Export-Import Bank of India (Exim Bank) Chairman and Managing Director T C A Ranganathan asserts that a compound annual growth rate (CAGR) of 21 per cent between 2001 and 2011 attests to the success of India’s exports story. In an interview with Nayanima Basu, he says, the focus now should be on clocking a CAGR of more than 21 per cent over the next decade. This, he says, will be possible if we promote all categories in the export sector and measure up to the best countries in the world. Edited excerpts:
India’s dismal export performance started the current fiscal year on a bad note; the situation is comparable to the 2008 crisis. How long do you think this will continue and when do you see a turnaround in exports?
I see the country’s exports story as a Formula 1 race. You can’t make out who is performing well or badly by merely watching the race. The Indian exports story should be viewed from this perspective. The CAGR of exports from 2001 to 2011 was almost 21 per cent. Growth during these 10 years was very strong though there were periods of poor performance in between. In fact, India’s exports growth story had been one of the strongest, apart from that of China’s. Our share in world exports has gone up from less than one per cent to about less than two per cent in the same period. But growth might not look that strong since imports have gone up faster. So, the so-called slowdown is because we are not seeing the story in its totality. The challenge now is to clock a CAGR of more than 21 per cent in the next 10 years.
How can India achieve this in the next 10 years?
There are some exports that need to be promoted. For example, agricultural exports that account for 10 per cent of total exports. Today, there is no organised method for promoting agricultural exports as a concept in the national economy. Without the full support of the government, agricultural exports have reported a CAGR of more than 21 per cent. We need to export because we do not have enough oil in India; we have a billion-plus population for which we have to create a job market.

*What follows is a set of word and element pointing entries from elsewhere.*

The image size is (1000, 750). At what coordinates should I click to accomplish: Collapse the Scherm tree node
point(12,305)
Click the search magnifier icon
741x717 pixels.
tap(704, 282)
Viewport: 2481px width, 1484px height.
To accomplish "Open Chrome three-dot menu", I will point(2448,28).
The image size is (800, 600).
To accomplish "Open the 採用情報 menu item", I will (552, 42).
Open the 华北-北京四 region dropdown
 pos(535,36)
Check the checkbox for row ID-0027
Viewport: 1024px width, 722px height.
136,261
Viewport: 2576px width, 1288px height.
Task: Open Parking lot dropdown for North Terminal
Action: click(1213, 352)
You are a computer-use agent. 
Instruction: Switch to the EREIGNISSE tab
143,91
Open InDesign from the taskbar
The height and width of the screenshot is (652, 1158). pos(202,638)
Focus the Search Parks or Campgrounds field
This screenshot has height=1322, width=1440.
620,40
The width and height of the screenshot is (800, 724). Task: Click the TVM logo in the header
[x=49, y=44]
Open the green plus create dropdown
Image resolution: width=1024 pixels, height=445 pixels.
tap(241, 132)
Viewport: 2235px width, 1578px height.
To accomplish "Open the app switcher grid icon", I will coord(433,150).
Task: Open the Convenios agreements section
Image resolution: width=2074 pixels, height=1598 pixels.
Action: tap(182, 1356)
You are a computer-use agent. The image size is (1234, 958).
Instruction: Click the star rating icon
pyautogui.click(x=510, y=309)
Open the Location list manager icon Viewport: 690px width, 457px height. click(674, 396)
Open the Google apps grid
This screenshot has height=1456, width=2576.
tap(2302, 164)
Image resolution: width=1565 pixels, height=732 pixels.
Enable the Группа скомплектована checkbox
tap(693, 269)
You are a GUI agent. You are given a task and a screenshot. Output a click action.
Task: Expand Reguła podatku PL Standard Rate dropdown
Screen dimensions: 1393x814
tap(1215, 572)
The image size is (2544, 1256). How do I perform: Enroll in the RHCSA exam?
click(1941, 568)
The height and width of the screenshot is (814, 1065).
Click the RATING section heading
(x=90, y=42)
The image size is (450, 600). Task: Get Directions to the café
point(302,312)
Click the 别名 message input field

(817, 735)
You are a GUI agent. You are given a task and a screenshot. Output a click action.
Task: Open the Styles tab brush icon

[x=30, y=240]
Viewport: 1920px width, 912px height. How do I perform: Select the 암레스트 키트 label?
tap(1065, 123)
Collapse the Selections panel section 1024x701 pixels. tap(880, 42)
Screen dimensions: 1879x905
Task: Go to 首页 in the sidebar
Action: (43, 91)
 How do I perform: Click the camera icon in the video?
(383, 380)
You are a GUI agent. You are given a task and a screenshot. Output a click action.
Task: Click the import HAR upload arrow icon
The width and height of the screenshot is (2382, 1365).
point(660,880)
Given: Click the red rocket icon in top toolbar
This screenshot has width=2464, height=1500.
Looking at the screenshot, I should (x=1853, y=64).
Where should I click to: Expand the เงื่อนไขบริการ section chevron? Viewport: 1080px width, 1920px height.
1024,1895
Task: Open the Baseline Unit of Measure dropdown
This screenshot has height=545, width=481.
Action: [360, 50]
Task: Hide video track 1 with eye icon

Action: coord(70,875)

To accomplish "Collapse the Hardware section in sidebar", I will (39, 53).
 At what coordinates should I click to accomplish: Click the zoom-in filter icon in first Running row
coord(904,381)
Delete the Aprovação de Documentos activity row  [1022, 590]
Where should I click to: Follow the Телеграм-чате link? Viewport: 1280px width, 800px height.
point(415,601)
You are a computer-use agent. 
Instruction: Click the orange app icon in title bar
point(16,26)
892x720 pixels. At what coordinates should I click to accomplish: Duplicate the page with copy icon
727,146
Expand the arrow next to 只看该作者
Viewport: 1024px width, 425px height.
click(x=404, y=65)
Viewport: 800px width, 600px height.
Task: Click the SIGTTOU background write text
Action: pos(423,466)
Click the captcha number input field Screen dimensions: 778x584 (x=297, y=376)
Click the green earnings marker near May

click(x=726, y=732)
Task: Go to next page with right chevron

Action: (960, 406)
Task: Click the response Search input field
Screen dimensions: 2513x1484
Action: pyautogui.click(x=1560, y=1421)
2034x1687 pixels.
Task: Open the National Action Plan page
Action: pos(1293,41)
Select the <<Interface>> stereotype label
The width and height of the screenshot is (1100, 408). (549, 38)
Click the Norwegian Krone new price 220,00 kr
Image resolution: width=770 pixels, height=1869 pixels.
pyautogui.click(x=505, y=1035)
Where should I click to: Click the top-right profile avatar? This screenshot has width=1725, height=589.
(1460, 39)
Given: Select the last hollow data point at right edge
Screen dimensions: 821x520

All sectors of economic activity need to be promoted and exports is one of them. And in promoting exports, we have to measure up to the best in the world otherwise we cannot export.
Today, the main markets for India’s merchandise exports like the US and Europe are down. Do you see a revival of demand in these markets anytime soon?
See, we have to look at the overall composition of exports: chemical products, petroleum, manufacturing, gems and jewellery, agriculture and textiles. No one is talking about these categories that may not have seen a fall in demand in the US or European markets but are facing their own set of problems. If we address the problems of each of these segments, we may create a better CAGR story for exports. We have to create substantial capacity for their exports. We have to create manufacturing capacity or production capacity for exports. These issues are long term and are not getting due focus and attention. We have more arable land than China yet in agriculture our productivity is lower than China. There is potential in all our top-five export sectors. Today, almost all countries in Europe are in recession or are stagnating; the US economy is just floating; and then there is the emerging Asia where the picture is not so good either.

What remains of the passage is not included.